In 1972 after his 'accident' Zappa composed a couple of large scale Jazz Rock compositions released on 'Waka Jawaka' & 'The Grand Wazoo'. Once back on his legs he decided to make a tour with 'The Grand Wazoo Ensemble' to present the material, but for financial reasons the tour was not realisable and he finally made only a smaller North American tour with 'The Petit Wazoo Ensemble'.

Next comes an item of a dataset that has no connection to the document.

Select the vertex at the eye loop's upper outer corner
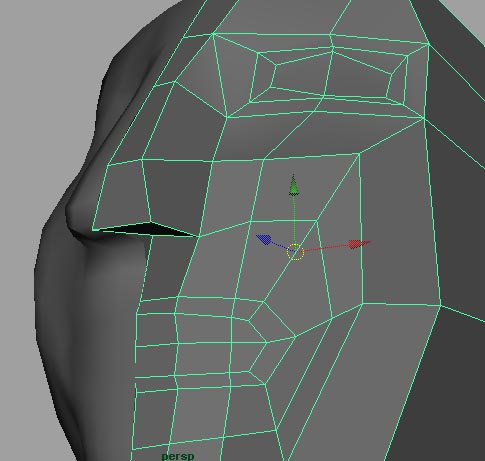Viewport: 485px width, 461px height. (429, 44)
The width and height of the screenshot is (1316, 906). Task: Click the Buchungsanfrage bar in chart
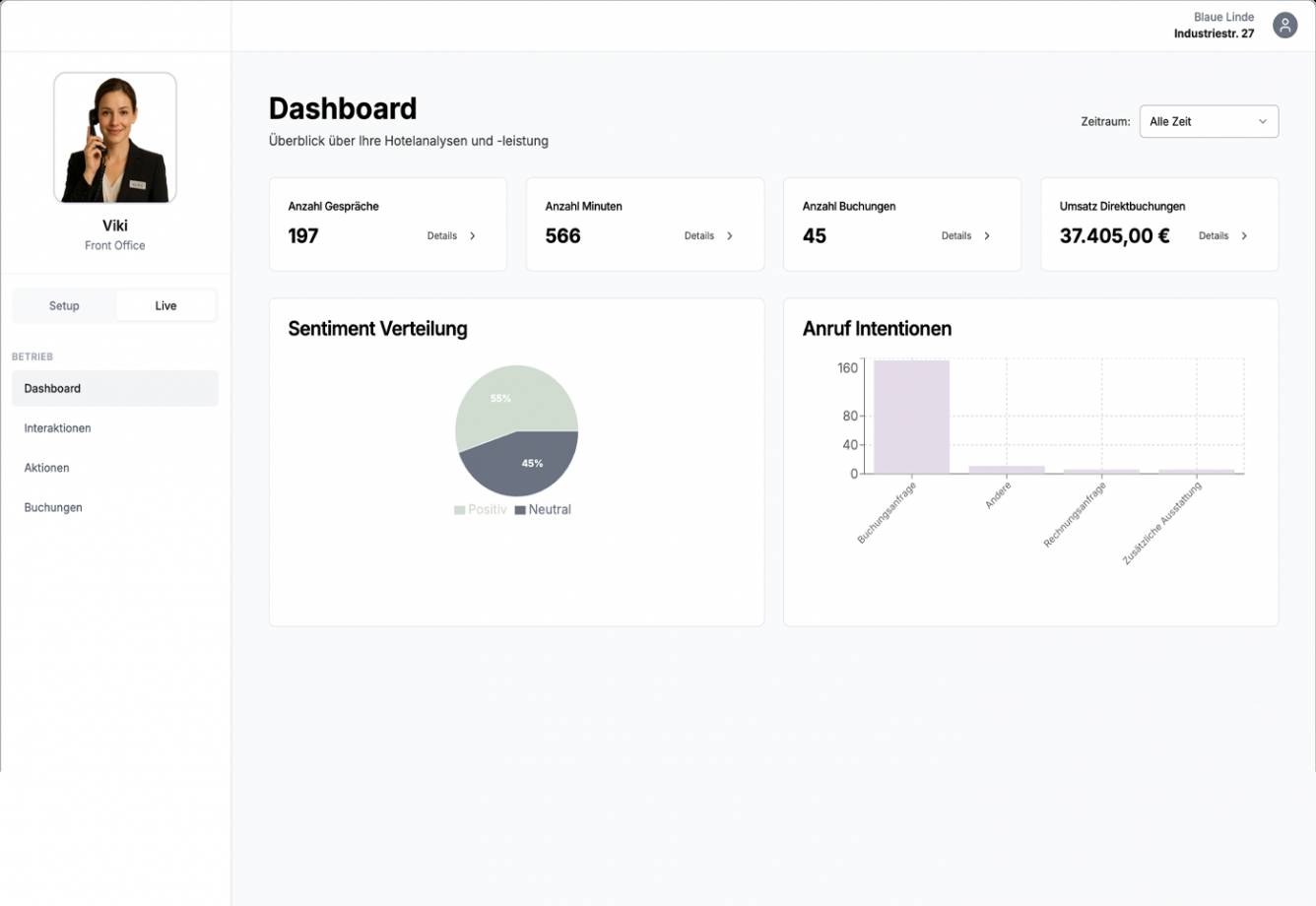(911, 418)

So far no live recordings of this particular band were released and 'Imaginary Diseases' features for the first time recordings from 'The Petit Wazoo Tour' recorded between October and December 1972, assembled by Joe Travers, the dedicated 'vaultmeister,' who is responsible for the Zapparchives. Fist thing that hits the ear after a first listen is the absence of 'real' compositions. There is only one entirely composed track 'Rollo' which appeared before only on the YCDOSA series. All the other tracks are jams or improvised sections extracted from the original compositions. Zappa had done this himself especially on the 'Guitar' records, but these tracks featured his guitar solos with the band just playing an appropriate groove behind him. This is not the case here: the jams here feature some shorter solos, but they don't match the famous elaborated solo sections that appeared on 'Guitar, leaving mainly ensemble sections that are well executed but on the long run not really interesting.' Farther O'Blivion' contains material from 'Greggery Peckary' and 'The Bebop Tango' but the track is too long and slightly boring.

Towards the last part of 'DC Boogie', another long jam, Zapppa slows the band down and asks the audience how they would like the track to end: a sa Boogie, a Valse etc. and finally, after an audience shouting poll ends the track as a Boogie presenting a riff from 'Waka Jawaka'. The band itself is fine, the music as usual with Zappa very well executed- with six woodwind & brass players more on the jazzy side and less rock then the 'Wazoo' & 'Waka Jawaka' recordings.

Under the line even for a big Zappa fan like me, the record is a little boring: the CD lacks the 'real' compositions, I would have rather preferred to have one entire concert instead of a collection of jams, that are just not outstanding enough.